Google ha presentato una nuova app desktop per Windows che introduce una barra di ricerca simile a Spotlight di Apple. Il software consente agli utenti di effettuare ricerche rapide non solo tra i file locali del PC, ma anche all’interno di Google Drive e sul Web, centralizzando così l’accesso alle informazioni.
Secondo l’azienda, l’obiettivo è migliorare la produttività degli utenti, offrendo un’unica interfaccia rapida per trovare documenti, applicazioni e contenuti online. L’applicazione si integra con i servizi Google già diffusi, tra cui Gmail e Drive, ed è progettata per ridurre il tempo speso nel passaggio tra diverse finestre e programmi.

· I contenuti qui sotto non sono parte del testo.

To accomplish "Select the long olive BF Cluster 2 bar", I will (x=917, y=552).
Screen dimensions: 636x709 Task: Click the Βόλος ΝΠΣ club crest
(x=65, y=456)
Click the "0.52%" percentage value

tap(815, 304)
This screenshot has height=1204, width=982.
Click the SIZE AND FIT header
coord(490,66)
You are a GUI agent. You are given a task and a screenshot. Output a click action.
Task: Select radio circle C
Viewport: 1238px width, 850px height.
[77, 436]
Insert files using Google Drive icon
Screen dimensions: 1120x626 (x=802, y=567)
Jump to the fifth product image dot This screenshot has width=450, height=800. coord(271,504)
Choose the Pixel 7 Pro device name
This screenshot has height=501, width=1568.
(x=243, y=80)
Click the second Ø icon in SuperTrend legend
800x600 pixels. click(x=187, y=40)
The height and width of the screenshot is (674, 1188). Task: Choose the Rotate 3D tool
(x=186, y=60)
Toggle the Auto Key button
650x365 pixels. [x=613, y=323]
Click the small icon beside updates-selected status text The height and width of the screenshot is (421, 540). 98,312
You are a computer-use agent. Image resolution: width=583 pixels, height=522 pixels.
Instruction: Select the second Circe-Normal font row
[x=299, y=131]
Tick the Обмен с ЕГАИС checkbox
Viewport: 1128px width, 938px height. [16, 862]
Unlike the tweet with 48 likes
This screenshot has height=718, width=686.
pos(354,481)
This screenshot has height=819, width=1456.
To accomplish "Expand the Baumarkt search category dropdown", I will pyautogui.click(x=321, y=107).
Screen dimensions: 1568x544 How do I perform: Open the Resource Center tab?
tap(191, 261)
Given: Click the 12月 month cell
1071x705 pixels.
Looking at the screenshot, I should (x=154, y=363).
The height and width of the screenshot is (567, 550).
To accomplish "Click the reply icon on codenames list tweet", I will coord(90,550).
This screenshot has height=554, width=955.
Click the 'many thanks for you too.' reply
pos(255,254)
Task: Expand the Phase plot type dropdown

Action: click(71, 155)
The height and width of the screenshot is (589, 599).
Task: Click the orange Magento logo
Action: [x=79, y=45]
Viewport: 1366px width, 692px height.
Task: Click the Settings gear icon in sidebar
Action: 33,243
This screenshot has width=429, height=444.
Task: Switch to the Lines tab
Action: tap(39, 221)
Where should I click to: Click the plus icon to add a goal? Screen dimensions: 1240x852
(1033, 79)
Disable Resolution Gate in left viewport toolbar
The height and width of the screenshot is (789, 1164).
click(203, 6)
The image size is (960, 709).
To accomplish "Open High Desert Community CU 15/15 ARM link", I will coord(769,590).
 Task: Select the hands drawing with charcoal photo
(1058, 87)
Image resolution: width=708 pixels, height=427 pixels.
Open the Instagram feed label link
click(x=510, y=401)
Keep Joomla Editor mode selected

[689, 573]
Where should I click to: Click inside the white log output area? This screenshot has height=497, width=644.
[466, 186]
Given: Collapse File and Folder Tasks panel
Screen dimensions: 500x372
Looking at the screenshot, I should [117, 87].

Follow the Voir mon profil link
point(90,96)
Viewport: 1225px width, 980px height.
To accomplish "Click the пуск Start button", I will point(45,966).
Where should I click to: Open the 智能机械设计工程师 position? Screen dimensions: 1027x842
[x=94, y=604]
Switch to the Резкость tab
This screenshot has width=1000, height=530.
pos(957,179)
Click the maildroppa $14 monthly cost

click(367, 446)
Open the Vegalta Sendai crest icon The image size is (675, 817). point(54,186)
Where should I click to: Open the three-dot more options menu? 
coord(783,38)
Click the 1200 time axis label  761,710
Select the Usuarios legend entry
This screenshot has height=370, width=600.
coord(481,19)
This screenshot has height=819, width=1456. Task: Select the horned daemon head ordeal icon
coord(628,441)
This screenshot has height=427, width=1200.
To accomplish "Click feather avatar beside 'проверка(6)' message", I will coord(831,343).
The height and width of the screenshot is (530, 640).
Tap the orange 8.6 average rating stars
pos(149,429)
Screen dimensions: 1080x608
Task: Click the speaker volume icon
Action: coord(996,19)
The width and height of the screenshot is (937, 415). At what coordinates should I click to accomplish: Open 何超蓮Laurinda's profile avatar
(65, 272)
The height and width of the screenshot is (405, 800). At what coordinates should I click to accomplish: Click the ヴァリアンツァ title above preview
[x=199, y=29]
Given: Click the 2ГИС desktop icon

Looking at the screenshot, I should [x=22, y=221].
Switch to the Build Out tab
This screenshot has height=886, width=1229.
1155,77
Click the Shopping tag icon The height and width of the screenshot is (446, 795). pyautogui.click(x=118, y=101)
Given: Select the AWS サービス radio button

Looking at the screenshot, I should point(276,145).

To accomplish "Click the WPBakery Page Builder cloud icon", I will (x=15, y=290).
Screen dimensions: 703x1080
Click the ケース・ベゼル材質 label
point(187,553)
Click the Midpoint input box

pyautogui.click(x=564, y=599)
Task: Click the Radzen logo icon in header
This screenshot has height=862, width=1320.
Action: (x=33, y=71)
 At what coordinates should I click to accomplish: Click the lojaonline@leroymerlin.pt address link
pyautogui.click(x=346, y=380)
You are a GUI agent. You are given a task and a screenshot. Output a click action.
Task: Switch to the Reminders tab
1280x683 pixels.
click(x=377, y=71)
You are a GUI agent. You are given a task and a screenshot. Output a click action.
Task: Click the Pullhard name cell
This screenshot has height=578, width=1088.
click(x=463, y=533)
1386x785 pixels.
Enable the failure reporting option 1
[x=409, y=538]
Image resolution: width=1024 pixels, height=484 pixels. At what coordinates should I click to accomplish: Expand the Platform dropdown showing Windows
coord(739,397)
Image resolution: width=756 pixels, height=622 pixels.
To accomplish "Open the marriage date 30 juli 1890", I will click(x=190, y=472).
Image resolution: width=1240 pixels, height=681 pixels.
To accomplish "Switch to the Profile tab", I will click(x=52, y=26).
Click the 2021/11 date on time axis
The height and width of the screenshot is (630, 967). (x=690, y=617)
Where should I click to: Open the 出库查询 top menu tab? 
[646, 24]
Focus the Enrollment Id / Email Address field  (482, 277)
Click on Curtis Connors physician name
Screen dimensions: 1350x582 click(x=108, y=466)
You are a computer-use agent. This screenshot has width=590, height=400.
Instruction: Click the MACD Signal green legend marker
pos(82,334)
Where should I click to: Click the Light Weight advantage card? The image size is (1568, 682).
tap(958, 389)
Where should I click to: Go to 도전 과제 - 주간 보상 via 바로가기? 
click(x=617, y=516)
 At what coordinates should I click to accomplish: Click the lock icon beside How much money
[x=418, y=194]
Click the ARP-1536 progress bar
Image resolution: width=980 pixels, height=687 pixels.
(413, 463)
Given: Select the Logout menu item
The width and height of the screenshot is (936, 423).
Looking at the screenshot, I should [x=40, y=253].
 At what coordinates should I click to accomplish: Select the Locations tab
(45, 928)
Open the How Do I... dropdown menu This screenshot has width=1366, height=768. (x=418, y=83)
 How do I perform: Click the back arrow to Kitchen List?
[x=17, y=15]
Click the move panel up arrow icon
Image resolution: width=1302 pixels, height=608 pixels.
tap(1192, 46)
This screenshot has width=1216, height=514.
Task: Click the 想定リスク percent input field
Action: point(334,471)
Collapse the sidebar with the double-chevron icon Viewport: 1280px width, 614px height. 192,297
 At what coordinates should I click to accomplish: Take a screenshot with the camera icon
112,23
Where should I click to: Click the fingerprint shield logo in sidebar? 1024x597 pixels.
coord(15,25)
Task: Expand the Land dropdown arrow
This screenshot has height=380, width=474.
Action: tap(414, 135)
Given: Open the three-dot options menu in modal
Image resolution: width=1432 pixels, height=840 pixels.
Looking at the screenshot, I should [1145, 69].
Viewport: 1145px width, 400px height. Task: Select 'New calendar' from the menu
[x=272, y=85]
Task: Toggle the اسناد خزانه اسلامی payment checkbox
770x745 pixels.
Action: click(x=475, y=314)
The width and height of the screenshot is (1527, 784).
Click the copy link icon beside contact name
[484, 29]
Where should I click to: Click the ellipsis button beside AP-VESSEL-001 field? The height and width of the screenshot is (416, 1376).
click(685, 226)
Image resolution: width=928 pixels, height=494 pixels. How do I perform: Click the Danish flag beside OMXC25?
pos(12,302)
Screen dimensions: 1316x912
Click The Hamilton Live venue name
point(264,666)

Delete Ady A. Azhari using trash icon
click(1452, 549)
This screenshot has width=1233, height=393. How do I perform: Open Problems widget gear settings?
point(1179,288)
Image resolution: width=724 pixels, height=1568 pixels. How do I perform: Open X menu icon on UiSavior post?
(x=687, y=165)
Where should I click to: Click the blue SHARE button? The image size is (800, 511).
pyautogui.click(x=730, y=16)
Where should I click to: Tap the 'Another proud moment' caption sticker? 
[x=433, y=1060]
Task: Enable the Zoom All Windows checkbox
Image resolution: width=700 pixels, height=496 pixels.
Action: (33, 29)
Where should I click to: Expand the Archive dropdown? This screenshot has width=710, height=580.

La funzione ricorda da vicino Spotlight, la barra di ricerca nativa dei sistemi macOS, ma con l’aggiunta dell’ecosistema Google. L’app non richiede browser Chrome, funzionando come software indipendente. Questo rende la novità accessibile anche a chi utilizza altri browser su Windows, ma desidera comunque un accesso diretto ai servizi cloud e agli strumenti di ricerca di Google.
Analisti sottolineano come questa mossa possa rafforzare ulteriormente la presenza di Google all’interno dell’ambiente Windows, da sempre dominato dai servizi Microsoft come Bing e OneDrive. L’integrazione di ricerca locale e cloud potrebbe attrarre utenti professionali e studenti che necessitano di strumenti veloci e unificati.
Breve cronologia collegata
- 2004: Google lancia Google Desktop Search, un software per cercare file sul PC (chiuso nel 2011).
- 2005: Apple introduce Spotlight su macOS Tiger.
- 2017: Microsoft potenzia la ricerca di Windows con l’integrazione di Cortana.
- 2025: Google reintroduce un’app desktop per ricerca integrata su Windows.
Fonti:
- Google Blog
- Microsoft Windows Search
Consigli di approfondimento
- Come usare Spotlight su macOS – Apple
- Google Drive: guida ufficiale
Abstract
La nuova app desktop di Google per Windows unifica ricerca locale, cloud e Web, offrendo velocità e praticità simili a Spotlight. Pro: maggiore produttività, accesso centralizzato, indipendenza dal browser. Rischi: dipendenza da Google per la gestione dei dati, potenziali preoccupazioni sulla privacy e ulteriore concentrazione di informazioni sensibili in un’unica piattaforma. In futuro, l’adozione massiva potrebbe ridefinire l’equilibrio tra i servizi Microsoft e Google nell’ecosistema Windows.